NEW YORK (Reuters Health) - For women who smoked during their first pregnancy and had problems in that pregnancy, the experience has little effect on whether they smoke while pregnant again, a new study shows.

Dr. Sven Cnattingius of the Karolinska Institute in Stockholm, Sweden and colleagues looked at data on 98,778 women who had been pregnant twice and reported smoking cigarettes daily during their first pregnancy. The team classified stillbirth, sudden infant death syndrome (SIDS), premature birth and small-for-gestational-age infants as smoking-related outcomes, while infant death due to birth defects was not considered to be smoking-related.

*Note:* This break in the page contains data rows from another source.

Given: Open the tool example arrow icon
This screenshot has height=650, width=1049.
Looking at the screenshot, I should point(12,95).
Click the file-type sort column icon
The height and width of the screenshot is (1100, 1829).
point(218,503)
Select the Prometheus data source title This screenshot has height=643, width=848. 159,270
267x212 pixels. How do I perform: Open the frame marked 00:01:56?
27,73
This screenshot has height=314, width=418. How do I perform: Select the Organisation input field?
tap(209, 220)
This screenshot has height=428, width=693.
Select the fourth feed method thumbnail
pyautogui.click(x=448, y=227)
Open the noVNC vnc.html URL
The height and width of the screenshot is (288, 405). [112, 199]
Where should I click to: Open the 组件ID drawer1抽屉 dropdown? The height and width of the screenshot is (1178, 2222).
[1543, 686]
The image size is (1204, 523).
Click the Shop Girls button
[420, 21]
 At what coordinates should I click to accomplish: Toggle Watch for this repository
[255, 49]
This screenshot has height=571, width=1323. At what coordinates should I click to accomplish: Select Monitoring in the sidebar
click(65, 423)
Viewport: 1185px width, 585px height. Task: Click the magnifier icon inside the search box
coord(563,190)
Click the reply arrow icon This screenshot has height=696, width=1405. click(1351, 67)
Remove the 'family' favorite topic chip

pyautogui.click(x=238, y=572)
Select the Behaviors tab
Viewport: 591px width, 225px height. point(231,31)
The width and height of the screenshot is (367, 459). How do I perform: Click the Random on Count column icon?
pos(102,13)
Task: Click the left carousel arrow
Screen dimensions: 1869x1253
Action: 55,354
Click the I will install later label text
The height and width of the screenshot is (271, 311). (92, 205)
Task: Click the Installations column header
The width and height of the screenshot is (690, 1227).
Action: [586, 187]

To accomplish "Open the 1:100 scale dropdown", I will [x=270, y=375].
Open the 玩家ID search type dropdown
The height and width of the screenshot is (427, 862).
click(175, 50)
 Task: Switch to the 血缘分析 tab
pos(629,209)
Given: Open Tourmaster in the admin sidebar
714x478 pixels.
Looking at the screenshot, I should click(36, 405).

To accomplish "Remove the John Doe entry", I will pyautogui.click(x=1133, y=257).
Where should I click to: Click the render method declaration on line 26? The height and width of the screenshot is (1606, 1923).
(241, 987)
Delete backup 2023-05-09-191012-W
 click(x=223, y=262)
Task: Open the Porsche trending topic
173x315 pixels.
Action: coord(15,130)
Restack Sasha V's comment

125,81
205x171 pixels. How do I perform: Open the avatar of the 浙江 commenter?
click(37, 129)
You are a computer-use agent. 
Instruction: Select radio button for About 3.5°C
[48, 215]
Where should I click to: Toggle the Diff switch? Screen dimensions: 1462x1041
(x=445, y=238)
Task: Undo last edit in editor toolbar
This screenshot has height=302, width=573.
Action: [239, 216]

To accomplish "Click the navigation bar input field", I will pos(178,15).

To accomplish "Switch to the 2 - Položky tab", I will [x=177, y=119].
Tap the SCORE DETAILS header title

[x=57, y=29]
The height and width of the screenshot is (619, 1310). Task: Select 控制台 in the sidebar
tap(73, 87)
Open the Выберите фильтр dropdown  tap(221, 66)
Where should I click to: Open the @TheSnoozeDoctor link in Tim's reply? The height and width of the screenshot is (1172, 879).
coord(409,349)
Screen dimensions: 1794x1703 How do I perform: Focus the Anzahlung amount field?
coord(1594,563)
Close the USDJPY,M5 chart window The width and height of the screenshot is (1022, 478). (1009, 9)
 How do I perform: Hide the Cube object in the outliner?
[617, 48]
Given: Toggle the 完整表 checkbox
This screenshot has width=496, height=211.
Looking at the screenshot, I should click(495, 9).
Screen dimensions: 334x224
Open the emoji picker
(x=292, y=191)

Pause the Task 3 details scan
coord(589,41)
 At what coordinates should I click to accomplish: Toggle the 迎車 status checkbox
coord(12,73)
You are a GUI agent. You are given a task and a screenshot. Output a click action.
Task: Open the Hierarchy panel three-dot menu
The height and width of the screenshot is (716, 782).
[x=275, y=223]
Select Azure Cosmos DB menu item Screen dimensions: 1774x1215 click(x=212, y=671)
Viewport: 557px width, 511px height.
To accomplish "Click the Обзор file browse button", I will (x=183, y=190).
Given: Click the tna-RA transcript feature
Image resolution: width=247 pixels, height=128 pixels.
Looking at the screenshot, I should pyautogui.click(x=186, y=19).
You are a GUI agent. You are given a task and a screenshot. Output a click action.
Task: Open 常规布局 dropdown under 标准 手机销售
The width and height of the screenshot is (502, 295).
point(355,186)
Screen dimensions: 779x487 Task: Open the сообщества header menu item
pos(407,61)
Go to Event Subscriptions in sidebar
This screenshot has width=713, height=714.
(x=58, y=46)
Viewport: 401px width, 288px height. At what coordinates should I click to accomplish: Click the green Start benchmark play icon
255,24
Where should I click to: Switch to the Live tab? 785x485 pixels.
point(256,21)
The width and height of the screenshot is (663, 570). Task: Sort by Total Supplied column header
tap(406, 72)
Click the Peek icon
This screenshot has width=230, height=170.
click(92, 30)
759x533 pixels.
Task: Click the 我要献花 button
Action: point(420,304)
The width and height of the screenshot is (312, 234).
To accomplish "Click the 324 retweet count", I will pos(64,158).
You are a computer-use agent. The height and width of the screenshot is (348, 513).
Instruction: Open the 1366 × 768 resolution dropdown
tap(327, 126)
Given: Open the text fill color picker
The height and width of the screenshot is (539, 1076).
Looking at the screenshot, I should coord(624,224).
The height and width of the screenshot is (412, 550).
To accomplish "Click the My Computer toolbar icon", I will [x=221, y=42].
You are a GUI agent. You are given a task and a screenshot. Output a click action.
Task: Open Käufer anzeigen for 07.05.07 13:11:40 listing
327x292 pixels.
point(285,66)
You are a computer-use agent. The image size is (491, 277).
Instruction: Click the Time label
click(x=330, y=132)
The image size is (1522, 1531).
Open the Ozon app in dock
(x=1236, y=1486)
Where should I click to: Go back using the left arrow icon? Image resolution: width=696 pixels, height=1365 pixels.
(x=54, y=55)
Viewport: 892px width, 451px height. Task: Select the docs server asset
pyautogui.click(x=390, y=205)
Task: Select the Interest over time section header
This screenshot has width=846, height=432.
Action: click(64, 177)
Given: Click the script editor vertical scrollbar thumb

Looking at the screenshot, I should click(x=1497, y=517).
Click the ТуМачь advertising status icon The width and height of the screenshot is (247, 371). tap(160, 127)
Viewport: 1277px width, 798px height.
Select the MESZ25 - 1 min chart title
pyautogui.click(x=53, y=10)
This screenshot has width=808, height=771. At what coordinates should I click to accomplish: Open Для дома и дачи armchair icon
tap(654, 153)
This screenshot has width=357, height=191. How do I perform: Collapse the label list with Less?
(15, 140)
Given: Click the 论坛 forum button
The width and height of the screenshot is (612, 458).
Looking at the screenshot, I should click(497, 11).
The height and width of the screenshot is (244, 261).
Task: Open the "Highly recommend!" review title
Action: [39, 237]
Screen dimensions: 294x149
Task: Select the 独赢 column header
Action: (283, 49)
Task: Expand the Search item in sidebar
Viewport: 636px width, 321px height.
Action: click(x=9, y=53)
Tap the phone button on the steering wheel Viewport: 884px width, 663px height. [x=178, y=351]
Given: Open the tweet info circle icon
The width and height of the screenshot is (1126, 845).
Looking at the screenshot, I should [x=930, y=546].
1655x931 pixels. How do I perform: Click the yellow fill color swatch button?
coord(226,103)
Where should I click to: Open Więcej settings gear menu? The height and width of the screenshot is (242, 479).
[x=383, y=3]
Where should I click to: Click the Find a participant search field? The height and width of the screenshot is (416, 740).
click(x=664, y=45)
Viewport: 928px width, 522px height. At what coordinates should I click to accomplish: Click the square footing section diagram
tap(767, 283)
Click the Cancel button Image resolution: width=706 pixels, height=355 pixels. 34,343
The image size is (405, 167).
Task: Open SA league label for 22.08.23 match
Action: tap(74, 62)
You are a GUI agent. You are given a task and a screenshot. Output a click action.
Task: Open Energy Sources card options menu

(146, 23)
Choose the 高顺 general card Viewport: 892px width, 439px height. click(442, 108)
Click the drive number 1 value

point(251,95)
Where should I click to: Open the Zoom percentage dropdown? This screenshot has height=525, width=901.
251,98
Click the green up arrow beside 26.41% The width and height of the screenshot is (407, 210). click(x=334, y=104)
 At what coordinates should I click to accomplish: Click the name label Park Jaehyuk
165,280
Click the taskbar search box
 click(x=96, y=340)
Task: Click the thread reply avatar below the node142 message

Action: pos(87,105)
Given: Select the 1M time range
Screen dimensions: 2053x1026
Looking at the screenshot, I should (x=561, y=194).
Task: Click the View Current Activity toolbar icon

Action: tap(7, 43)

Overall, the researchers found, 70 percent of the women smoked during their second pregnancy. Less educated and younger women, as well as those who smoked heavily, were more likely to continue to smoke in their second pregnancy.

Women who had a previous small-for-gestational-age baby were at an increased likelihood of smoking during their second pregnancy, the researchers report in the American Journal of Obstetrics & Gynecology, while those who had stillbirths or a child who died due to congenital malformations were less likely to smoke.

It is particularly important for women who have had a bad smoking-related pregnancy outcome to quit for subsequent pregnancies, as they are at higher risk of having such problems again, Cnattingius and colleagues note. The findings suggest, they add, that current public health efforts to help pregnant women quit are "insufficient."

"In addition to public health campaigns, more patient-centered strategies and assistance from the caregivers also need to be considered," they conclude.